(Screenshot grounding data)

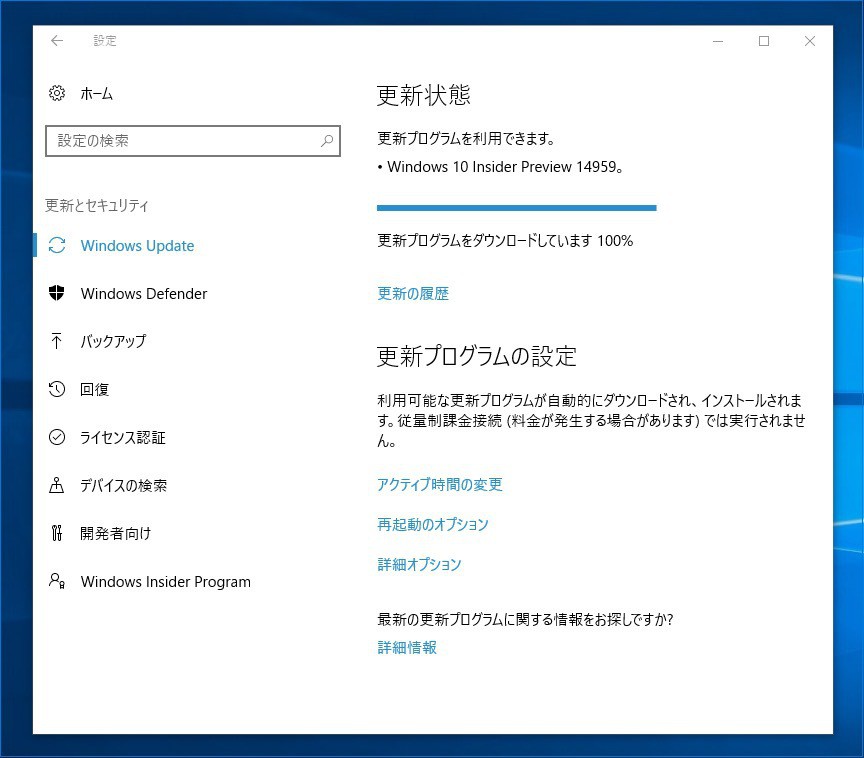Open 再起動のオプション link
The height and width of the screenshot is (758, 864).
(x=432, y=525)
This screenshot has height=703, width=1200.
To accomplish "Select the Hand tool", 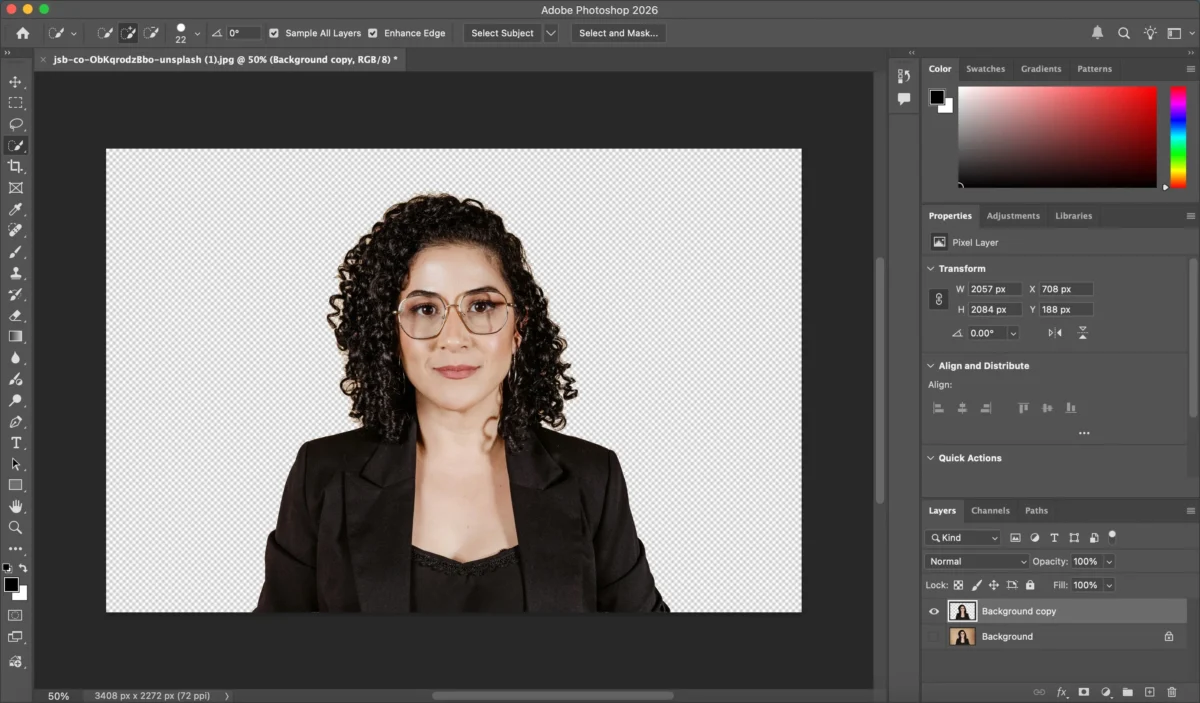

### What you are asked to do:
Only the lines from the one holding "This screenshot has height=703, width=1200." to the last line of the entries above should be printed, exactly as they appear and with no pictures.

### Result for this exercise:
This screenshot has height=703, width=1200.
To accomplish "Select the Hand tool", 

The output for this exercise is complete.